◆ Set problem 1
Reproduce the records word for word, starting at the first line of the records and ending with the line that contains "ABOUT US Element type: text (582, 126)".
--- Text to read ---
Professor Negroponte responded: "My version of events is not hogwash. Why would I throw away the six million dollars they were supposed to give us yesterday? Why would I do all of these things unless I was stark raving mad?"

And like all bad breakups, it played out through third parties and -- worst of all -- email. Intel "accidentally" leaked their pending exit from the OLPC board to reporters first and then by email to Negroponte. Predictably, Intel later apologized for the way it handled the news, and no doubt wished it could just start again fresh and do it right this time.

At the heart is what Intel calls a "philosophical impasse about how the market gets served," (that's business-speak for "irreconcilable differences") and what OLPC sees as underhanded competition ("cheating"). The crux is that Intel is trying to sell to the same governments that have already promised to purchase OLPC laptops, often while the seat was still warm:
In Peru, where One Laptop has begun shipping the first 40,000 PCs of a 270,000 system order, Isabelle Lama, an Intel saleswoman, tried to persuade Peru’s vice minister of education, Oscar Becerra Tresierra, that the Intel Classmate PC was a better choice for his primary school students.
--- Supplied data ---
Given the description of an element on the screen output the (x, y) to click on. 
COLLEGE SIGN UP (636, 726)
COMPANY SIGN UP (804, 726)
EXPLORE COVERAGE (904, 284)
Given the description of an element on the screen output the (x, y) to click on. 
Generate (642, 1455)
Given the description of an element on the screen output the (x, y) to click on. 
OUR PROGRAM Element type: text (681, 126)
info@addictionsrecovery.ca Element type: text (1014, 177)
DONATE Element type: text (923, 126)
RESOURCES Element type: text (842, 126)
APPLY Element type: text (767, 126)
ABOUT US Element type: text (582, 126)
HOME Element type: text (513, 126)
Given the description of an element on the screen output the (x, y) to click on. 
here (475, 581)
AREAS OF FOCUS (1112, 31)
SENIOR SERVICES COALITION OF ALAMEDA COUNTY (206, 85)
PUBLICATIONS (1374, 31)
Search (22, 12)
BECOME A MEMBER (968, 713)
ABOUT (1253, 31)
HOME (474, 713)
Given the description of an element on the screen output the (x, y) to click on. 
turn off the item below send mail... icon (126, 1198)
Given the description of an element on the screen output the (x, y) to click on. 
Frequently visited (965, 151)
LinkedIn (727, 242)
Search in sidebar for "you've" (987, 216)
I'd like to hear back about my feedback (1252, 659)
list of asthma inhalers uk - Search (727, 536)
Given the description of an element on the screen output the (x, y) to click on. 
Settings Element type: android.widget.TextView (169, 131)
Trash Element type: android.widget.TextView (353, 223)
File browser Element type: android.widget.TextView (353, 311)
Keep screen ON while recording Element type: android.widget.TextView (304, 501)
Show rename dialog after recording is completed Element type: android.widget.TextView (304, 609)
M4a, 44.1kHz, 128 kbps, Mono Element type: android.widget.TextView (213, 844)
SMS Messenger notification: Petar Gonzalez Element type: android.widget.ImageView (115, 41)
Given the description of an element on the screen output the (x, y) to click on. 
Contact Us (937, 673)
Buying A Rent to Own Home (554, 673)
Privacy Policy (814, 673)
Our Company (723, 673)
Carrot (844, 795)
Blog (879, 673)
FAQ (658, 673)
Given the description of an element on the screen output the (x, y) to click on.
---
◆ Set problem 2
According to the text about Intel and One Laptop, how many PCs had One Laptop begun shipping in Peru?

◆ Task result 1
Given the description of an element on the screen output the (x, y) to click on. 
COLLEGE SIGN UP (636, 726)
COMPANY SIGN UP (804, 726)
EXPLORE COVERAGE (904, 284)
Given the description of an element on the screen output the (x, y) to click on. 
Generate (642, 1455)
Given the description of an element on the screen output the (x, y) to click on. 
OUR PROGRAM Element type: text (681, 126)
info@addictionsrecovery.ca Element type: text (1014, 177)
DONATE Element type: text (923, 126)
RESOURCES Element type: text (842, 126)
APPLY Element type: text (767, 126)
ABOUT US Element type: text (582, 126)

◆ Task result 2
One Laptop had begun shipping the first 40,000 PCs of a 270,000-system order.